Same goes in TV and film. Screenwriters bang out a lot of unsellable films. Sometimes they write scripts purely as writing samples. Again, writing for free has its advantages here. This script for a 9/11 episode of Seinfeld could never actually get made, but it’s actually funny and well-written, way beyond shock value. So it went viral, and two months later its author became a staff writer for Family Guy.
Don’t Do This for Free
None of the above means that you shouldn’t ask for what you deserve. Don’t write free work if you don’t enjoy it, and don’t write free for just anyone who asks.
If you’re writing for a well-known and well-financed publication, you should absolutely request payment. (Most well-known publications won’t even ask for free work. But they might take months to pay you.)
Anyone who asks you to write for free should make their gratitude clear. They should also make it clear what they need from you, and offer you every opportunity to say no. If they act like you owe this to them, run away.
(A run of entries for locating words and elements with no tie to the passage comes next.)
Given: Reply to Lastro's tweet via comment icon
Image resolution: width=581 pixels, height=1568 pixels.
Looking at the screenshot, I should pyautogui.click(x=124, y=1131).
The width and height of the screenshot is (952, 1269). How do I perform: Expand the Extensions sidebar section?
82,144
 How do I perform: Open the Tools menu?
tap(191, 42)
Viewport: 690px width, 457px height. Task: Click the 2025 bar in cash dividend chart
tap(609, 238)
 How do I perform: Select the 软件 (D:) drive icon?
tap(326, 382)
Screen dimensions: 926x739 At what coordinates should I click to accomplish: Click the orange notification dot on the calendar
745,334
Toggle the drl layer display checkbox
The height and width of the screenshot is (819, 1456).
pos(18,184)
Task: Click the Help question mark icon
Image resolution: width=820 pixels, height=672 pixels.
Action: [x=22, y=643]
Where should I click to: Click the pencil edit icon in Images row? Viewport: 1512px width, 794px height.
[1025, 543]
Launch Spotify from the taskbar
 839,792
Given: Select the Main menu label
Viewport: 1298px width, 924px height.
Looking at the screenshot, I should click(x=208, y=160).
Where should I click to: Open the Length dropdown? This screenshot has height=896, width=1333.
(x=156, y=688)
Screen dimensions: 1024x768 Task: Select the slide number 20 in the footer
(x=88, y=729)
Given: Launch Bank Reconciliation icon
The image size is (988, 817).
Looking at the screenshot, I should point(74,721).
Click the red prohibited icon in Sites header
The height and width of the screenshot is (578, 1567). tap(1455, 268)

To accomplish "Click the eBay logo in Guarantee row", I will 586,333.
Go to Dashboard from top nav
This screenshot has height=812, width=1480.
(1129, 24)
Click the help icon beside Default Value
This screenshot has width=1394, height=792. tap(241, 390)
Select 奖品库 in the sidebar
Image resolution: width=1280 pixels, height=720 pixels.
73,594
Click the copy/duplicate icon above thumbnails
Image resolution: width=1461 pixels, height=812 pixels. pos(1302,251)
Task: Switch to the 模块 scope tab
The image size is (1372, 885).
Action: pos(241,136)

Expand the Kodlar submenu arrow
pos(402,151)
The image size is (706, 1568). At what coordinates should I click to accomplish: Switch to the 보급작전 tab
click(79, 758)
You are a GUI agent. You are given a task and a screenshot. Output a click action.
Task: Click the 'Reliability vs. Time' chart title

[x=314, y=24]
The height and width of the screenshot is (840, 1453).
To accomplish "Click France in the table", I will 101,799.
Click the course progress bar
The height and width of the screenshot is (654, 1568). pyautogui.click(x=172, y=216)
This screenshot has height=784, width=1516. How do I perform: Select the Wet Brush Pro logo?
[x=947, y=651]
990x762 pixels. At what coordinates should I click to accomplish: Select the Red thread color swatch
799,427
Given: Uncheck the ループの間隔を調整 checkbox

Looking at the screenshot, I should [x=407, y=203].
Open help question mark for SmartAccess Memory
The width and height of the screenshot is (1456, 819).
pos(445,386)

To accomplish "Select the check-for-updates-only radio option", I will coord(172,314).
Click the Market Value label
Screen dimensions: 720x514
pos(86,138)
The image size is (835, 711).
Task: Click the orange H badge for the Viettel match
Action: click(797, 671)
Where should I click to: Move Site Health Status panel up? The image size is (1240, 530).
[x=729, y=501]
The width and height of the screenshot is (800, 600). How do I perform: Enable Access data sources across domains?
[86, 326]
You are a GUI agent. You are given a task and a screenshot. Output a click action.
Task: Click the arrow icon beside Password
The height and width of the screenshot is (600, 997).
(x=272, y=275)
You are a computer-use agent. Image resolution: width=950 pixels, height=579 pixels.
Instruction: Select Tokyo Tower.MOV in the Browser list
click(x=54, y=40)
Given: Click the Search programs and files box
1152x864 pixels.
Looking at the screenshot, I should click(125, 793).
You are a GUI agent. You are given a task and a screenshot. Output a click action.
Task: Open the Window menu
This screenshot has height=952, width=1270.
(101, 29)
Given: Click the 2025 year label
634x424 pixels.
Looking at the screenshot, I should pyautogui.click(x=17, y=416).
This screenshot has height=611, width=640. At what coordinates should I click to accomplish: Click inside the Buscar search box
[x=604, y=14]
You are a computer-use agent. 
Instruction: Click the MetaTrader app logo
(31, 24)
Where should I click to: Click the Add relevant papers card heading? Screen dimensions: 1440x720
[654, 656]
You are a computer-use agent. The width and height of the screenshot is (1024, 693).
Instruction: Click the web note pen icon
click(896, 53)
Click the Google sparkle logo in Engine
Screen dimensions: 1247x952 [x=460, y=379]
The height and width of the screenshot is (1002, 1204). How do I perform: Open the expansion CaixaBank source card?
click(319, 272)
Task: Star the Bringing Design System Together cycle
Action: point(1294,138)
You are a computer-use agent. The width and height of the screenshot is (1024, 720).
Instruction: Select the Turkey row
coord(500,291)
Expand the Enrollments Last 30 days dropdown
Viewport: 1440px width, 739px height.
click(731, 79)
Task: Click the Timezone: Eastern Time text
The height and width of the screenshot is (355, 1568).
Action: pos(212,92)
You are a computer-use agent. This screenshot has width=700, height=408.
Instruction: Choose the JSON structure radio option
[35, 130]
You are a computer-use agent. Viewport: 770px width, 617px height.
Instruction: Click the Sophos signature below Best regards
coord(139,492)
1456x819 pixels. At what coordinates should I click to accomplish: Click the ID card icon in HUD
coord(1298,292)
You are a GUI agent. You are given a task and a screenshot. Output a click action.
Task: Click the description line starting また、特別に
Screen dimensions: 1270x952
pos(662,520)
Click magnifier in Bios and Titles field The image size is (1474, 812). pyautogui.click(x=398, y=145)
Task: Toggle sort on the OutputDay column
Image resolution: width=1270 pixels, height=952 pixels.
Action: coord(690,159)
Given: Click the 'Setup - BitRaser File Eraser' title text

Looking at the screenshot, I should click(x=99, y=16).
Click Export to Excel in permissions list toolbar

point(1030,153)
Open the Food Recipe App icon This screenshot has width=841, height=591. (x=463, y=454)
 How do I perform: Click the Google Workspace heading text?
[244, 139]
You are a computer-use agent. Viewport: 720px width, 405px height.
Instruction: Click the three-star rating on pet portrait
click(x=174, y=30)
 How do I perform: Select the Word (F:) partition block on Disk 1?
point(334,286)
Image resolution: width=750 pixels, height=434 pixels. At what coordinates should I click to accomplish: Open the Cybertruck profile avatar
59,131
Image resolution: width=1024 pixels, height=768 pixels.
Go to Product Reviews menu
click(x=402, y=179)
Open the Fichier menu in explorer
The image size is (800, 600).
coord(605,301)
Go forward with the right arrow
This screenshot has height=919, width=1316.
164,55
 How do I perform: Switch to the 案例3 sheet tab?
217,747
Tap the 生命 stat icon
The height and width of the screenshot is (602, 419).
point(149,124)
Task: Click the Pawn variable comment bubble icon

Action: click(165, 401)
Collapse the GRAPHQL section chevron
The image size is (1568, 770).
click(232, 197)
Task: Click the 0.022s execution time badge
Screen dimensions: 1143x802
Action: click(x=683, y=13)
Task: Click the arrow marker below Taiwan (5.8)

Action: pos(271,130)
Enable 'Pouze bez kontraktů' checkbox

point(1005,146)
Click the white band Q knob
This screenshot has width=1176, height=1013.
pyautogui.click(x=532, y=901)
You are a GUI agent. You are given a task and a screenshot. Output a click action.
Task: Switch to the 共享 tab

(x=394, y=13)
Once you do agree to write for free, you should be as reliable as you would be for money. If you can’t, warn the publication about that ahead of time. Usually they’ll understand; they need money too, so they know how it feels. And if things fall apart, try to be as gracious and polite as possible. That doesn’t mean overworking yourself, it just means trying to not leave anyone in the lurch. I’ve edited many writers who worked for free or for very low payment, and I tried to make them feel completely comfortable when they just couldn’t complete something they’d pitched to me. That’s the least I could do.
If and when your career takes off, you don’t owe a publication your “loyalty.” If you’re getting too busy with paying work, tell them. This isn’t indentured servitude. And if it’s the publication that’s blowing up, and you know they could start paying you, ask them to. There are a million other writers out there, but there are a million other publications too. Go to the ones that value you the most.